El escritor y profesor universitario
Jhoan Camargo

Orales que somos. Desde que el hombre es hombre y la humanidad ha podido llamarse de tal forma, gracias a la invención o bien al descubrimiento del lenguaje, las palabras han ido surgiendo, como surgieron los idiomas, como después surgiría la gramática, los signos de puntuación. Más allá de los entresijos de la lengua, de los fonemas guturales, de las entonaciones nasales, los hablantes han encontrado la belleza en el habla y, con ella, la musicalidad. No en balde dentro de las bellas artes clasificó la poesía, la música e incluso la elocuencia, manifestaciones del espíritu que, a la postre, tienen relación directa con el acto de hablar y escuchar.

Una vez desarrollada la lengua y las lenguas, una vez comenzó la inacabable tarea de construir un idioma con sus mixturas, las palabras que se van (arcaísmos), las específicas (tecnicismos), las núbiles (neologismos), los hombres no hablaron con las palabras que habían creado, sino que jugaron con estas.

Descubrieron cacofonías como decir: los hablantes han encontrado belleza en el habla, y luego advirtieron los galimatías en medio del acto anárquico que es conferirle a un signo cualquiera un sentido cualquiera. Después, algunos denominadores fueron poniendo nombres a las cosas que se nombran y salieron palabras como morfemas, xilemas, semántica, tónica, diacrítica, pero ya los hombres se habían separado de los nominadores y se dedicaron al simple y sencillo goce de pronunciar la palabra, de transformarla, de unir unas a otras como se unió el vello de las ovejas para cubrirse los cuerpos, pero eso ya son otras historias y otros tiempos.

Muchos siglos después, cambios en la bóveda celeste de constelaciones, de eras en la tierra, caminaban a la par aedos y rapsodas pregonando historias ajenas o propias por una Grecia extensiva en un mundo más enjuto que el actual. Es bien sabido por la historia moderna que por aquel tiempo la escritura recién había sido inventada, posteriormente sería un oficio de esclavos, además de ser poco loable, así como la lectura; más, la escucha era un hábito de sabios, reyes y gobernantes, por tal motivo, el conocimiento llegaba por el oído más que por los ojos, pero, ¿cómo almacenar tantos datos de los hechos conocidos?, ¿cómo trasladar tantos nombres de lugares y de egregios personajes de las innumerables epopeyas y tragedias de la Antigüedad? 

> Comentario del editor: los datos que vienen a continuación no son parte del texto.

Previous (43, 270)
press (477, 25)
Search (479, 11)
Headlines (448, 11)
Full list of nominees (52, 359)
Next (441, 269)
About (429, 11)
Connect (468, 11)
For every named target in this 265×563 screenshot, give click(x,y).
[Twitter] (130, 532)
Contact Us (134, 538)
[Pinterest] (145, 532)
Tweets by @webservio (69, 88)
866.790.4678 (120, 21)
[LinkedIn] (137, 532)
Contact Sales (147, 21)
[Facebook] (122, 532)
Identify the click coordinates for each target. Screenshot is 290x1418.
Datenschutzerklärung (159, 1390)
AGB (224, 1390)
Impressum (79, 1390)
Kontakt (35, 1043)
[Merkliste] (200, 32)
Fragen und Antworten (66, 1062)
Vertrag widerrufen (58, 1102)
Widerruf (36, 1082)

La musicalidad que daban las palabras precisas unidas unas a otras facilitaban tal empresa, de allí que las poquísimas historias que han sobrevivido hasta nuestros días sean poemas o bien cantos. No es gratuito que aquellos oradores trashumantes anduvieran acompañados de cítara o phorminx, la primera, para acompañar con las cuerdas los cantos de sus propias creaciones (aeidoo/aedo significa cantar); y el bastón (rapso/rapsoda en griego antiguo) los segundos, para marcar con golpes el ritmo, ya no de cantos, sino de poemas que habían tenido a bien aprender y memorizar, quizá con ayuda de los dioses que mencionaban entre tantas de las historias que relataban por una paga.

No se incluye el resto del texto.